- _Work instructions_
Please rewrite the entries starting with the line that contains "This screenshot has width=1280, height=622." and going on through the line that contains "click(301, 472)", replacing "Effective Date" with "Start Date" and leaving everything else unchanged.

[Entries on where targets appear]
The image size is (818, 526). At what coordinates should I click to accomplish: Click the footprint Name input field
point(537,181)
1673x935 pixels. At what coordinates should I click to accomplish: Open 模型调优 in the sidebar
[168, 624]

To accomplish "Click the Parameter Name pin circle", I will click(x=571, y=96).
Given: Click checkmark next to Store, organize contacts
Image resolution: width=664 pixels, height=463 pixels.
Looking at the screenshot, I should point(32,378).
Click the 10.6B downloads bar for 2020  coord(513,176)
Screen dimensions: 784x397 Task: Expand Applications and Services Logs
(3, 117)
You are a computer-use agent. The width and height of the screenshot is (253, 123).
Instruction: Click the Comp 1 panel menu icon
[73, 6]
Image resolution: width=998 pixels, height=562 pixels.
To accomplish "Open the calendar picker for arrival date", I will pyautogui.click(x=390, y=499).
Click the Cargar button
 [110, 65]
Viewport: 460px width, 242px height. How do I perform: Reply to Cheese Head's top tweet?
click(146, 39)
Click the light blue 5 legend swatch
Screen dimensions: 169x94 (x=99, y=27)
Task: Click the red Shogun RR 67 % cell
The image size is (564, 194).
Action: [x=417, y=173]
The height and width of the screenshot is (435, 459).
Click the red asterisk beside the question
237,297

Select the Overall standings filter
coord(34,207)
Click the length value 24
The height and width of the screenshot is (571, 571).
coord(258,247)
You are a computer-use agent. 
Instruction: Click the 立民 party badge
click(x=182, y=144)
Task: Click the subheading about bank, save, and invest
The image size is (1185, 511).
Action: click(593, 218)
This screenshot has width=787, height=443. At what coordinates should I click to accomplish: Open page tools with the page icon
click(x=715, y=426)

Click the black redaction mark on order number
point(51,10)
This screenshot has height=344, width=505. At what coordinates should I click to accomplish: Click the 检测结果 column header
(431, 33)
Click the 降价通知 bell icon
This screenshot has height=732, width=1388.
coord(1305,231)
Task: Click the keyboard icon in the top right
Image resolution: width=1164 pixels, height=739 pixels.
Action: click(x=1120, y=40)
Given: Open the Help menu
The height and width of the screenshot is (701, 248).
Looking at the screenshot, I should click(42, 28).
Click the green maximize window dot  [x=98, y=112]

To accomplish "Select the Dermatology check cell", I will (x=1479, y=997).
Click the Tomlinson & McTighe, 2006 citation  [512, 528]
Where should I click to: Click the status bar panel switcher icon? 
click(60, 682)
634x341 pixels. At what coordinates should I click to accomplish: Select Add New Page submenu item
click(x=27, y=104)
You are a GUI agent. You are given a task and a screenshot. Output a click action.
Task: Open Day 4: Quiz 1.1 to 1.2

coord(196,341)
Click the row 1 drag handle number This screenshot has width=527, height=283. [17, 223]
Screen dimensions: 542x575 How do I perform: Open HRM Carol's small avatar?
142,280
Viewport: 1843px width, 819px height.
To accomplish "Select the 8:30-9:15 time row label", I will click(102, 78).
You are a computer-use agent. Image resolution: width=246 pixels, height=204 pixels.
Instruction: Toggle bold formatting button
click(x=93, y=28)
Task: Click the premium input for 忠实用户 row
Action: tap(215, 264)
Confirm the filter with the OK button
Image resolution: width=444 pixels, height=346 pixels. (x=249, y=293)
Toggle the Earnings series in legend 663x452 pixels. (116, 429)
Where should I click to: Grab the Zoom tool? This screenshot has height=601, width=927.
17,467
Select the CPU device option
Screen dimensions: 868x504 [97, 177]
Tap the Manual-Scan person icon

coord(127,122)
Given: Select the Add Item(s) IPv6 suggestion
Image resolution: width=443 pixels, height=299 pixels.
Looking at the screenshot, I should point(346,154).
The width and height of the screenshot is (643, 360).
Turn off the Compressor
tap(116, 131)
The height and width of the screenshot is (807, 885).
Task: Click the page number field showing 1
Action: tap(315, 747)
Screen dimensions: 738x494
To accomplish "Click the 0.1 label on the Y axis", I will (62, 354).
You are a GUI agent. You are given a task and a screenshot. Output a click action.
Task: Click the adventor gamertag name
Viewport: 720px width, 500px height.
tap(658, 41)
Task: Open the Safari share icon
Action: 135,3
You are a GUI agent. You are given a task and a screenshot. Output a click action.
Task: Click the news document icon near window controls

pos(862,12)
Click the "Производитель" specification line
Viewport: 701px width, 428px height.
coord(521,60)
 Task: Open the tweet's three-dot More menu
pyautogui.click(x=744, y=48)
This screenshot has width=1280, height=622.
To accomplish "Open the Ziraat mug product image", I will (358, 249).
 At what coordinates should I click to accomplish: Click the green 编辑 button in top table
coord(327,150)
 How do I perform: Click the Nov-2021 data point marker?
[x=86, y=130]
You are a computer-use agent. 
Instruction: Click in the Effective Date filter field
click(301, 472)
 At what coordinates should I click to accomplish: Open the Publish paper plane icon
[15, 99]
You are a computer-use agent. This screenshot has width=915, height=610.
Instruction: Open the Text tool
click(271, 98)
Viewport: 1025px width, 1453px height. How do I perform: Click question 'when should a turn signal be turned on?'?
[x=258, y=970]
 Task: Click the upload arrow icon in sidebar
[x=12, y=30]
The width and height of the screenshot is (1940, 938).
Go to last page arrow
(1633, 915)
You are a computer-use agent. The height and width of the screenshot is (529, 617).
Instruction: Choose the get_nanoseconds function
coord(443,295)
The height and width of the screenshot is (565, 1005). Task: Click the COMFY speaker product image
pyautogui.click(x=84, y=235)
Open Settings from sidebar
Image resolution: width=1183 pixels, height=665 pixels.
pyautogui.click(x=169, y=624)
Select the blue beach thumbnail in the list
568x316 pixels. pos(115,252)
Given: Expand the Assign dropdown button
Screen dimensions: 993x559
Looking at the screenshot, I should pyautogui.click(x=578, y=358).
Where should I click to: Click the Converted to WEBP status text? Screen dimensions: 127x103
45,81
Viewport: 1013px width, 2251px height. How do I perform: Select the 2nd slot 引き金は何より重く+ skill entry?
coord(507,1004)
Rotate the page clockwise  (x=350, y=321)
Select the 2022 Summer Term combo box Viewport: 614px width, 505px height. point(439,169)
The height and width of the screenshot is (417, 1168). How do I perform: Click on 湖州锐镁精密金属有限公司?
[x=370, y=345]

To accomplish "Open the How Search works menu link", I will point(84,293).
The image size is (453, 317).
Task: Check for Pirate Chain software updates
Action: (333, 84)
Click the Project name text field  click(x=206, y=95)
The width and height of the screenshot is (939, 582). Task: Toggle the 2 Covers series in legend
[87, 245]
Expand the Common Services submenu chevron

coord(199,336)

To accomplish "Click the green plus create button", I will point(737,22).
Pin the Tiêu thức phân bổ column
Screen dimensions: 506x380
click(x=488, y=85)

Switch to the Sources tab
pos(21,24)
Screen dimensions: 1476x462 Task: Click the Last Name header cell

- _Answer_
This screenshot has width=1280, height=622.
To accomplish "Open the Ziraat mug product image", I will (358, 249).
 At what coordinates should I click to accomplish: Click the green 编辑 button in top table
coord(327,150)
 How do I perform: Click the Nov-2021 data point marker?
[x=86, y=130]
You are a computer-use agent. 
Instruction: Click in the Start Date filter field
click(301, 472)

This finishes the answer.